The Niger River is Africa's second longest after the Nile, flowing about 2,500 miles from its headwaters not far from the Atlantic in the Guinean highlands in a broad arc towards the northeast, southeast, and then southwards through Mali, Niger, and Nigeria.  To travel by river the 200 or so miles from Mopti to Timbuktu is considered one of Africa's great travel experiences. 
Our boat was one of the type known as a pinasse, the rather narrow medium-sized river going boats larger than the small fishermens' pirogues but smaller than the river ferries.  Even with motor power the journey would take the better part of three days.  Once I got on I felt like I had gone out of the frying pan and into the fire since the fully loaded pinasse was even more crowded and cramped than our truck Daphne.  Our Malian guide Grandpere arranged for the boat, crew, and cook, while in Mopti we loaded onto the pinasse almost everything we'd need for the next three days - food, beer, soft drinks, tents, beer, sleeping bags, small bags, more beer, a major logistics project
I couldn't help but feel a little worried about the craft since it seemed to be one young crew member's fulltime job to bale water out of the bottom of the pinasse.  The boat's roof cover provided a place for several to sit in the sun on top while trying not to roll off as the boat swayed to the right or left when large dudes like myself moved from one side of the boat to the other.  The proximity to the water, fast movement, and shade from the roof also made it pleasantly cool on the boat despite the sunshine and hot temperatures. 
In central Mali the Niger River forms a large inland delta which creates broad marshes and channels during the high water season in the months after the heavy summer rains but then mostly dries out at the dry season progresses.  In this respect the area is like the more famous Okavango Delta in Botswana but differs in the sense that the river does reemerge from the other side of the delta.  During the high water season at the time of our visit, these extensive wetlands on the edge of the Sahara create a perfect environment for a fantastic array of birdlife and even for a few crocodiles and hippos. 

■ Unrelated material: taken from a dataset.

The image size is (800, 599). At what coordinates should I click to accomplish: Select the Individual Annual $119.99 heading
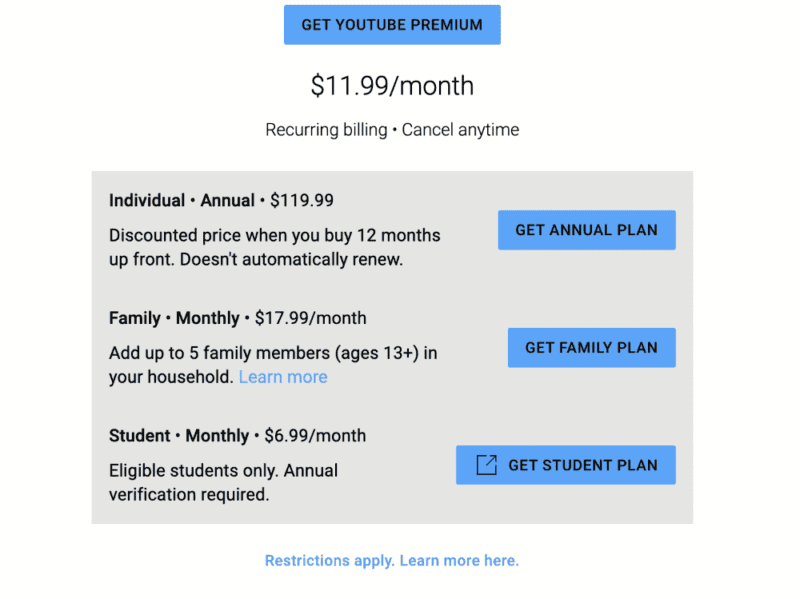pos(221,200)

The villages all along the river are populated by members of several tribes, most prominent of which are the Bozo people, a tribe which in this part of Africa's division of labor traditionally holds the role of river fishermen.  The region along its banks, though, is also home to many Songhai, descendents of a prominent historical empire in the area, and the nomadic cattle-herding Fulani tribe.  Along the river it seems every plain mud brick village has a small but fantastically exotic Soudanian style mosque of mud brick and wooden beams at its center, structures that look like they were inspired by the giant termite mounds that abound in the Sahel region. 

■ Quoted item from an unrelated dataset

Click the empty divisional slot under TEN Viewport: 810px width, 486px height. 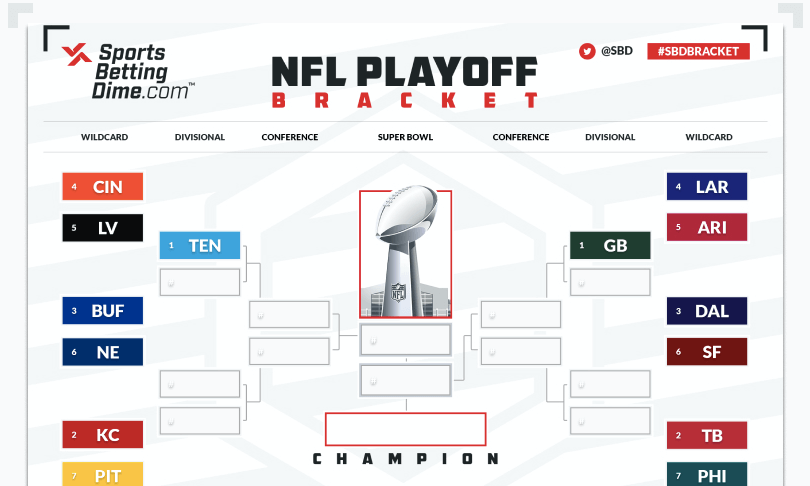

Towards sunset we crossed Lake Debo, which the rivers' many channels through the marshes all emptied into, and set up camp in the sand dunes on its far shore.  The cook group with vegetarians was in charge of dinner that night, so even though we had a cook on the boat to do most of the work the cook group was still responsible for buying the ingredients in Mopti.  So it was another night of veggie slop over rice with potatoes serving as the main vegetable in the slop.  Starch over starch again - that's just so wrong!  I tried to fill up on beer but still found my stomach grumbling as I lay awake in my tent a few hours after my starch overdose.